TIM sticks by footy deal as competition watchdog launches investigation

Italy’s competition watchdog has launched an investigation into TIM’s exclusive deal with rights holder DAZN to stream top-flight football content, but the Italian telco is sticking to its story – that the deal is good for competition in the pay TV market.

The Autorità Garante della Concorrenza e del Mercato (AGCM) said it will look into certain clauses in the DAZN/TIM distribution deal, both from a commercial point of view and technical; on that last point, the competition body seems to be investigating whether TIM has made improvements to its own network to ensure smooth viewing that would not be available to customers watching its TIM Vision service via another ISP.

The watchdog has stepped in having been petitioned to do so by pay TV operator Sky Italia, which is incensed that TIM was able to broker an exclusive deal with DAZN to bring a significant number of Serie A football matches for the period 2021-2014 to its TIM Vision television service. DAZN acquired those TV rights, ahead of Sky, in March. “DAZN…will continue to distribute matches via the internet and has chosen TIM as its strategic partner,” TIM said, at the time. “This will make TIM the reference telecom and Pay TV operator offering DAZN content in Italy.”

It’s understandable that the rest of the market is unhappy, and that the AGCM has decided to follow up.

“The Authority believes that the agreement between TIM and DAZN could lead to significant distortions of competition,” it said, in a statement, highlighting that the deal comes at a time when viewing habits are migrating towards the Internet.

The restrictive nature of the deal “could, therefore, undermine the competitive development in the pay-TV market and related markets,” such as retail and wholesale fixed broadband and the mobile space, it said.

TIM does not agree.

“We are confident that discussions with the Authority will clarify all aspects of the proceedings and are certain that the agreement with DAZN aims to develop competition in the pay-TV market and the viewing of streaming content, as well as to accelerate the country’s digitisation process for the benefit of all customers and telecommunications operators,” it said.

That’s a pretty generic statement, that the telco can’t really qualify. However, it also addressed AGCM’s main points in more detail.

“[TIM’s] commercial offers do not include any obligation to subscribe to connectivity services to access pay-TV content,” as AGCOM has recognised, it said. “In fact, customers of other operators can freely access DAZN’s content offers, including through the TimVision set top box.”

It also dismissed the issue of the “alleged unavailability of technical solutions,” insisting that all operators have the right technology available to them provided they are willing to invest in it. The operator claims AGCM recently sent a guidance document to DAZN and other operators calling on them to implement “all the technical solutions aimed at ensuring efficient transmission on the internet.” TIM has done this, it said.

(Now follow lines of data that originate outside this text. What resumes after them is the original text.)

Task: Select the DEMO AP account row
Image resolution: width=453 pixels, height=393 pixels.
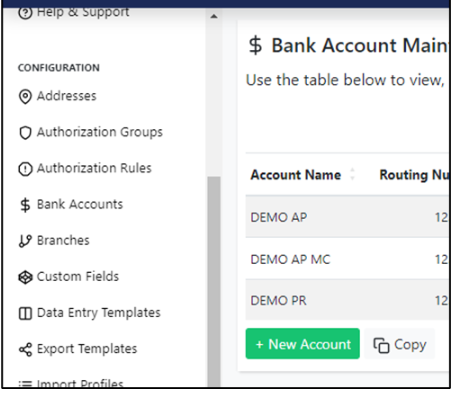Action: pos(347,217)
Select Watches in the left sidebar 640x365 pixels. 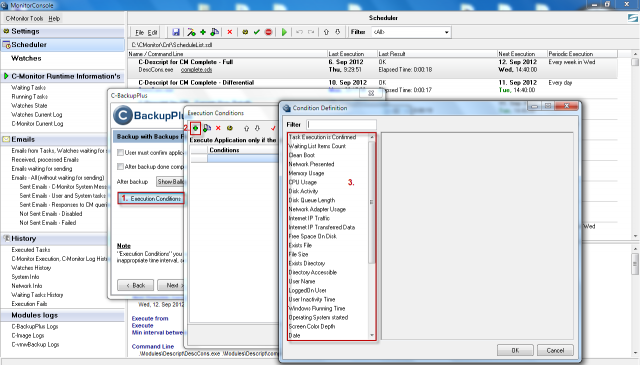(26, 58)
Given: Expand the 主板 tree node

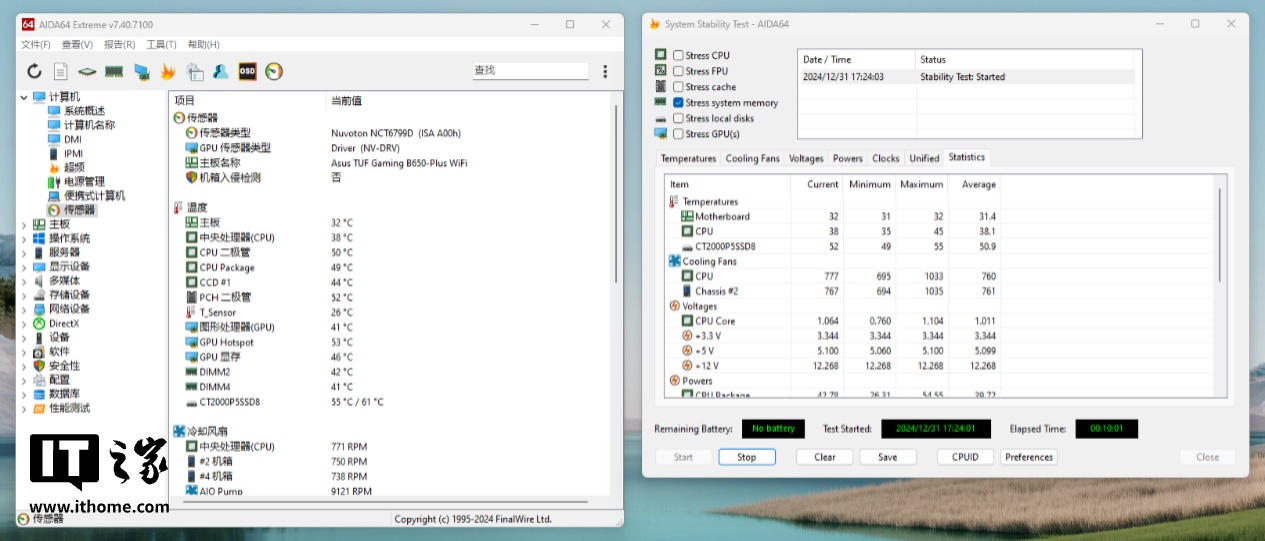Looking at the screenshot, I should (x=24, y=225).
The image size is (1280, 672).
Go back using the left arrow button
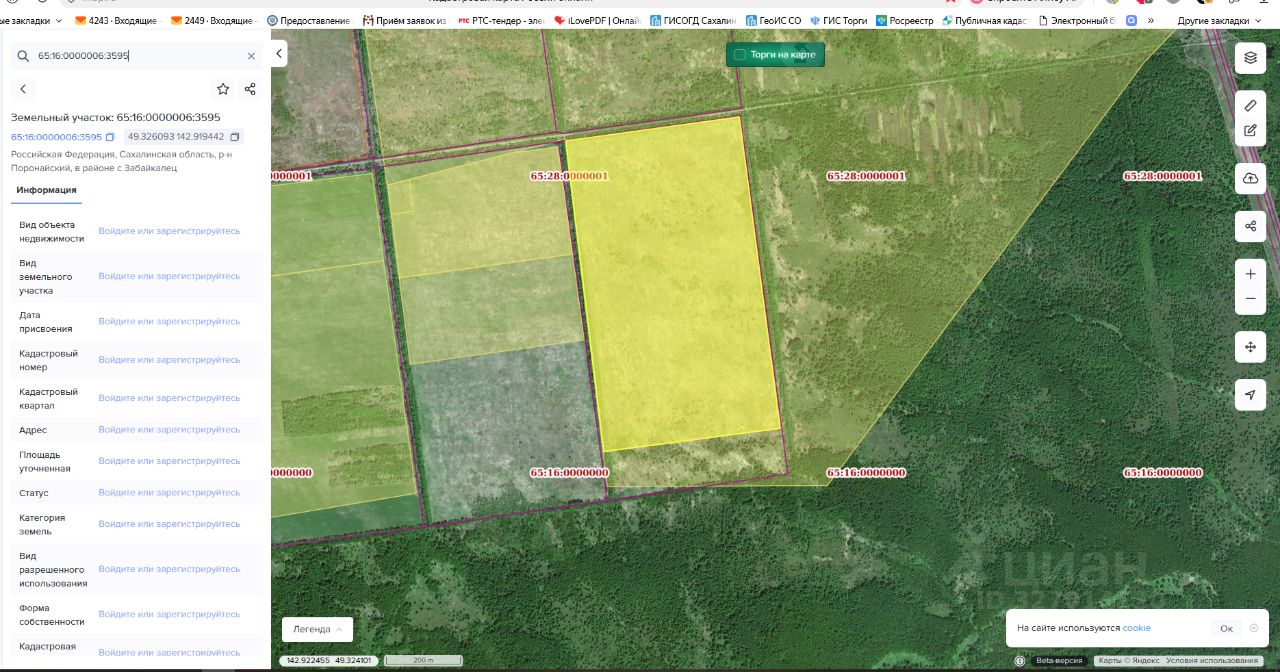tap(23, 89)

As Italy’s Punto Informatico explains, the technical solutions repeatedly referenced by the AGCM refer to improvements TIM would have made to its own network in order to avoid congestion during the streaming of matches. Essentially, the question is whether TIM is exploiting the crossover between its network prowess as an incumbent telco and its exclusive content rights.

That’s for the watchdog to decide, which it will have to do in pretty short order, given that TIM started publicising its various price plans for the coming season last week. In the meantime, it has reserved the right to implement precautionary measures should it deem – having cross-examined TIM and DAZN – that their “conduct is causing serious and irreparable damage to competition.”